14.Active infections of clinical significance, including hepatitis B virus (HBV), hepatitis C virus (HCV), known human immunodeficiency virus (HIV) or acquired immunodeficiency syndrome (AIDS)-related diseases, and active syphilis infection.
Active hepatitis B is defined as positive hepatitis B surface antigen (HBsAg) or hepatitis B e antigen (HBeAg) with HBV DNA above the upper limit of normal (ULN) of the study center. Patients with HBV DNA quantification above the ULN are permitted to receive antiviral therapy prior to screening and may be enrolled once viral load decreases to within the normal range; however, anti-HBV therapy must be continued throughout the study period.
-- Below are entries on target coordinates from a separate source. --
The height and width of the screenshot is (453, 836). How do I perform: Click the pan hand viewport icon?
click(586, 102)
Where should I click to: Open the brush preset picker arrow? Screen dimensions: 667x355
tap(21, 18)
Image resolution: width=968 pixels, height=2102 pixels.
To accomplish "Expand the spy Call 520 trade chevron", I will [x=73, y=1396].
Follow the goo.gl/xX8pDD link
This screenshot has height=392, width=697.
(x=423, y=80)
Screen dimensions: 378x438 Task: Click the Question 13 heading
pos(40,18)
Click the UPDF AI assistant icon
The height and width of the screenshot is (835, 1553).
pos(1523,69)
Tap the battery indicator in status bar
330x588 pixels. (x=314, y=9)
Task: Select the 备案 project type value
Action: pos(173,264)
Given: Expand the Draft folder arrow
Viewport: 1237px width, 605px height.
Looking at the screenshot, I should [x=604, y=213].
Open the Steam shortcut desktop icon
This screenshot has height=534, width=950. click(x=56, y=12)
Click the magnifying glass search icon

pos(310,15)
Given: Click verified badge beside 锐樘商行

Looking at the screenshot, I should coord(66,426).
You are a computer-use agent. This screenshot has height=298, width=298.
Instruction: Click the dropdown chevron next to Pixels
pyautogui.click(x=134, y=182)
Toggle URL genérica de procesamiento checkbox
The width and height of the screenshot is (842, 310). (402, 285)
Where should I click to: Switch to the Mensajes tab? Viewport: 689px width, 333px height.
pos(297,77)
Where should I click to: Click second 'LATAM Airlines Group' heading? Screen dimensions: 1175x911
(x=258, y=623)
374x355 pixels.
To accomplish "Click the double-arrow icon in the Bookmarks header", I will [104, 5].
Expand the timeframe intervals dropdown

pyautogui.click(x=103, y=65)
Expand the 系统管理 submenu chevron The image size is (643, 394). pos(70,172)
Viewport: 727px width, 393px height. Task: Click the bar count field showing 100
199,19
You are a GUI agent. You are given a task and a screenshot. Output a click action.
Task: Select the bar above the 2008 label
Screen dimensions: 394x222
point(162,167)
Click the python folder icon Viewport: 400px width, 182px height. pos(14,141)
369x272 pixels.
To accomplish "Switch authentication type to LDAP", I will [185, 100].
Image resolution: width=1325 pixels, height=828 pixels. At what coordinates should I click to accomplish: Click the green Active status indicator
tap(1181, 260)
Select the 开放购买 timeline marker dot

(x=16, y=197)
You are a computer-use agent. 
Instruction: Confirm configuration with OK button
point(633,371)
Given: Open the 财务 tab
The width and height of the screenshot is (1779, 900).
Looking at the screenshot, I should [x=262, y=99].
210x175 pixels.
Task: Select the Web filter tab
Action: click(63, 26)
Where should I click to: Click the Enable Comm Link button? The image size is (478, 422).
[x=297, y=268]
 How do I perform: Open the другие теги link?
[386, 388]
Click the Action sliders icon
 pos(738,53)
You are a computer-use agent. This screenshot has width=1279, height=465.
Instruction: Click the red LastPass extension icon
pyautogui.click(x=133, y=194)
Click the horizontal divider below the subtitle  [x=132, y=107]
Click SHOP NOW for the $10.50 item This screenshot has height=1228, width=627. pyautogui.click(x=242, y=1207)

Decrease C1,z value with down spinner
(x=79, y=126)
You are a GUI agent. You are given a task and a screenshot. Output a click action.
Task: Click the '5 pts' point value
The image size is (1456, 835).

Active hepatitis C is defined as HCV RNA above the detection limit. Active syphilis infection is defined as positive treponemal antibody with positive nontreponemal test (rapid plasma reagin \[RPR\] or toluidine red unheated serum test \[TRUST\]).
15.Diabetes: Poorly controlled diabetes (hemoglobin A1c (HbA1c) ≥ 8.5%). 16.Other malignancies: Other progressive malignancies or malignancies treated within the past 5 years (excluding cured basal/squamous cell skin cancer or cervical carcinoma in situ).
17.Psychiatric/neurological conditions: Active suicidal ideation or behavior within 3 months; current neurological disorders ≥ NCI CTCAE v6.0 grade 2.
18.General exclusion: Any other severe medical, psychiatric, or laboratory abnormality that, in the investigator's opinion, increases participant risk or interferes with study results.